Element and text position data
==*==

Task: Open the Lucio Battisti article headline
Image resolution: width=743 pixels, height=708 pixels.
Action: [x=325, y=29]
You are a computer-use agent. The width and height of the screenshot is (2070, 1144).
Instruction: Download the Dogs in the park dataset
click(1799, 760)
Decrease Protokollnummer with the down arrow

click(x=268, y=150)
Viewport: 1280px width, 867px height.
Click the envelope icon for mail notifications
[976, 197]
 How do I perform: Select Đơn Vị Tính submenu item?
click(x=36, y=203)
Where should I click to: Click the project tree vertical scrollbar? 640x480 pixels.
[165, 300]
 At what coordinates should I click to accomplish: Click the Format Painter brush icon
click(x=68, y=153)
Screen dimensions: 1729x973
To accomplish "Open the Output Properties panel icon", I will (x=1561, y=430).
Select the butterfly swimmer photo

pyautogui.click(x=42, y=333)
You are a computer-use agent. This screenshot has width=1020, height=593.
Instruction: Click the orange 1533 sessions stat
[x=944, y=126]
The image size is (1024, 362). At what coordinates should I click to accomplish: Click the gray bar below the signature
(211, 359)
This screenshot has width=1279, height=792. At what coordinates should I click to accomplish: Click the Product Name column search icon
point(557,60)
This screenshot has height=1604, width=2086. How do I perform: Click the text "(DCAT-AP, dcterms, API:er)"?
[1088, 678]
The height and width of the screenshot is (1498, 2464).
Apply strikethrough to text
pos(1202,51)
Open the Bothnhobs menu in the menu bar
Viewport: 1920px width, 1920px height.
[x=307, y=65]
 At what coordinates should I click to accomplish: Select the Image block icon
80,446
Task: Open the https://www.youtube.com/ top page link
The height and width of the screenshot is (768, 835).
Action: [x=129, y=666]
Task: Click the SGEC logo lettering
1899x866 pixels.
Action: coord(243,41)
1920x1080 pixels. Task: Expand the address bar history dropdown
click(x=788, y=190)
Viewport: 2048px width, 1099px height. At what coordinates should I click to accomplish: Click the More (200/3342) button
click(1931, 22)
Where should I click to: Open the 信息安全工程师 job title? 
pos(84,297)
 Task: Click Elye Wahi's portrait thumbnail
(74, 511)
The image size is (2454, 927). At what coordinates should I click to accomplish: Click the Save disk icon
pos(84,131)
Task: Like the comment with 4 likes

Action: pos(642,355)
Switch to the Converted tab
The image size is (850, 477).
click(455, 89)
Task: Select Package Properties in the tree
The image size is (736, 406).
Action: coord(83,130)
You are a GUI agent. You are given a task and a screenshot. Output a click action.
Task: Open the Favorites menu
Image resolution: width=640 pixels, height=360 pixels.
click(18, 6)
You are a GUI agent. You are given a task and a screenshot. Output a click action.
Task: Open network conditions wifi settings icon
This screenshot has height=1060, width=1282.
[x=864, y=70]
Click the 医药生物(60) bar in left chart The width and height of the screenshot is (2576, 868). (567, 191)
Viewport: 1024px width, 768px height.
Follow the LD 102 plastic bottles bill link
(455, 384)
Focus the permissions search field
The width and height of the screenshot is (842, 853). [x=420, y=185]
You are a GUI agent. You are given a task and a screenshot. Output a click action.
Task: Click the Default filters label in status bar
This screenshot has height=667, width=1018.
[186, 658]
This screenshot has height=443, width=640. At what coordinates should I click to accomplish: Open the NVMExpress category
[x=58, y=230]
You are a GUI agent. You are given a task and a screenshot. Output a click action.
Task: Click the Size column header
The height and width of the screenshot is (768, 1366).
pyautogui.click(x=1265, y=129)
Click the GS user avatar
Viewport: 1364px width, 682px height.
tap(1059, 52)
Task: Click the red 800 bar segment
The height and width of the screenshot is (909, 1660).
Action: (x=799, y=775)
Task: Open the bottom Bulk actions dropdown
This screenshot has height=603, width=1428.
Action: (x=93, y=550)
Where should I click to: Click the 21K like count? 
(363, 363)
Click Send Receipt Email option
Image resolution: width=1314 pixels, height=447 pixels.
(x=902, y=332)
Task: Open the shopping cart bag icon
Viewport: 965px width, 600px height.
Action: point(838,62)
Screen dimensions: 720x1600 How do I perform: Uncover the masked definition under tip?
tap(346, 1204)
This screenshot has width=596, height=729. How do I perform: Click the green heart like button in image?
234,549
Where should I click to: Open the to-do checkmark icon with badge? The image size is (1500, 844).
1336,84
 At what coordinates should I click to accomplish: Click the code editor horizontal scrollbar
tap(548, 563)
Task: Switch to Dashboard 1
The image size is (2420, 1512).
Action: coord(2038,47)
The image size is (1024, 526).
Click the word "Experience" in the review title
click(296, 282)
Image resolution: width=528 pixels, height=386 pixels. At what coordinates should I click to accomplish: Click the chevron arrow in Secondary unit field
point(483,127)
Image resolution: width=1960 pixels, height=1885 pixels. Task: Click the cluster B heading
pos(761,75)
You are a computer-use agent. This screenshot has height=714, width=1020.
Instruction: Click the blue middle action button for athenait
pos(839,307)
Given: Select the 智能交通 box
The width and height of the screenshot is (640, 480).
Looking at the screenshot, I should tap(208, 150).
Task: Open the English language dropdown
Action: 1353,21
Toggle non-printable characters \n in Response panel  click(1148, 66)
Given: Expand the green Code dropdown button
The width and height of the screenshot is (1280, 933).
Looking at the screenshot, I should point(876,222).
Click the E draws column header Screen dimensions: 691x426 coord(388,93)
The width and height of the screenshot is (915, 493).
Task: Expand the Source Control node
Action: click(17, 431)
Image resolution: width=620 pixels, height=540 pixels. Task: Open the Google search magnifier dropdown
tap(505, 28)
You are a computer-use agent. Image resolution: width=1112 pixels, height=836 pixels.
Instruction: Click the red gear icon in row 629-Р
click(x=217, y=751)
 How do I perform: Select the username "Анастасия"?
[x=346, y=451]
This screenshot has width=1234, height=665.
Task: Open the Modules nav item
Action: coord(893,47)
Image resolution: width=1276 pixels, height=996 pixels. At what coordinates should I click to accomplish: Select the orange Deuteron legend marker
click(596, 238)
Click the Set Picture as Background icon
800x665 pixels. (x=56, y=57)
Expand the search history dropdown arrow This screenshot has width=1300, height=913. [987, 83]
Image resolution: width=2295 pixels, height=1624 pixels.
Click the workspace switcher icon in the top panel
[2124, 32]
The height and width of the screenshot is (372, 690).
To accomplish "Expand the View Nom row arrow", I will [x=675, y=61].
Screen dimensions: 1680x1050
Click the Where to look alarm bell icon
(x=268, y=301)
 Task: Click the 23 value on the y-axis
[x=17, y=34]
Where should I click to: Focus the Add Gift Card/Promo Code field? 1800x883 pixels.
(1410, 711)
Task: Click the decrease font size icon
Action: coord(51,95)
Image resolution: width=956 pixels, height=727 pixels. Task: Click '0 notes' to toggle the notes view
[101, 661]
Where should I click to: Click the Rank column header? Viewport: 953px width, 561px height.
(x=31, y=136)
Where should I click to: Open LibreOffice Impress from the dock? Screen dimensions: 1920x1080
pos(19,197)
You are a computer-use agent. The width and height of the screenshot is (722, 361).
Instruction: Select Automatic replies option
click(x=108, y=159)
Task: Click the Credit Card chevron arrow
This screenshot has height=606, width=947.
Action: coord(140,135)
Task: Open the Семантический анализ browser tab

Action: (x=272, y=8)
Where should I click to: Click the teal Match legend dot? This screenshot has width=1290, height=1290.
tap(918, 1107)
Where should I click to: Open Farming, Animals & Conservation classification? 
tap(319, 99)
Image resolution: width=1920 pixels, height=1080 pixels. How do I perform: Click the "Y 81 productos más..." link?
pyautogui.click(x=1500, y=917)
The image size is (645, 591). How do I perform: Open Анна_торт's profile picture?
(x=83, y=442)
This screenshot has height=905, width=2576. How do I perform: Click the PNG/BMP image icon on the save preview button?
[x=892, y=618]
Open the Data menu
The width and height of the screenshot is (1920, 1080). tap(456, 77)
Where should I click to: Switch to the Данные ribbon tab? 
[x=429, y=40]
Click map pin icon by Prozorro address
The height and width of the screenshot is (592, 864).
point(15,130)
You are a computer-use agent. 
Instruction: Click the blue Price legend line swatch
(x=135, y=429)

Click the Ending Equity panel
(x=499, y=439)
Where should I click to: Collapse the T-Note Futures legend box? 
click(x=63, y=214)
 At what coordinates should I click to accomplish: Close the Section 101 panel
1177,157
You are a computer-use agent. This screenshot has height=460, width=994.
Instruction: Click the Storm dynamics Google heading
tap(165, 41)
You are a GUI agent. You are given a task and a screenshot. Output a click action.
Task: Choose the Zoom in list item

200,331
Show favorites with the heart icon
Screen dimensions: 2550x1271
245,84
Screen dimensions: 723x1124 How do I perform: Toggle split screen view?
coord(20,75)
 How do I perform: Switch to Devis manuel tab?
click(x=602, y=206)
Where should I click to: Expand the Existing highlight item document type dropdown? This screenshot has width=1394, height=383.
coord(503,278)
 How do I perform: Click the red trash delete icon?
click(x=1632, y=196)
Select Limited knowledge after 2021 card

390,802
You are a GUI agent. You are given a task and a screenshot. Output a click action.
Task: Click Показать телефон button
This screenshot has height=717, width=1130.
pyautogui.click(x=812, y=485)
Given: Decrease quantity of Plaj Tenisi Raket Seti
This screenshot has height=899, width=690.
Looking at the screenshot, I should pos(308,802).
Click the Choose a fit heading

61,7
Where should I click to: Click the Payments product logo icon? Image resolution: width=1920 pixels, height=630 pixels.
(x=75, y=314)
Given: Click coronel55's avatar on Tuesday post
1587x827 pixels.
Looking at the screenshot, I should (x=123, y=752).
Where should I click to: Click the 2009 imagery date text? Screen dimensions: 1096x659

==*==

• [Problem to work on]
Turn the lines from the one containing "Task: Click Elye Wahi's portrait thumbnail" through the one containing "The width and height of the screenshot is (842, 853)." into a numbered list, leaving out blank lines.

• [Solution]
1.  Task: Click Elye Wahi's portrait thumbnail
2. (74, 511)
3. The image size is (2454, 927). At what coordinates should I click to accomplish: Click the Save disk icon
4. pos(84,131)
5. Task: Like the comment with 4 likes
6. Action: pos(642,355)
7. Switch to the Converted tab
8. The image size is (850, 477).
9. click(455, 89)
10. Task: Select Package Properties in the tree
11. The image size is (736, 406).
12. Action: coord(83,130)
13. You are a GUI agent. You are given a task and a screenshot. Output a click action.
14. Task: Open the Favorites menu
15. Image resolution: width=640 pixels, height=360 pixels.
16. click(18, 6)
17. You are a GUI agent. You are given a task and a screenshot. Output a click action.
18. Task: Open network conditions wifi settings icon
19. This screenshot has height=1060, width=1282.
20. [x=864, y=70]
21. Click the 医药生物(60) bar in left chart The width and height of the screenshot is (2576, 868). (567, 191)
22. Viewport: 1024px width, 768px height.
23. Follow the LD 102 plastic bottles bill link
24. (455, 384)
25. Focus the permissions search field
26. The width and height of the screenshot is (842, 853). [x=420, y=185]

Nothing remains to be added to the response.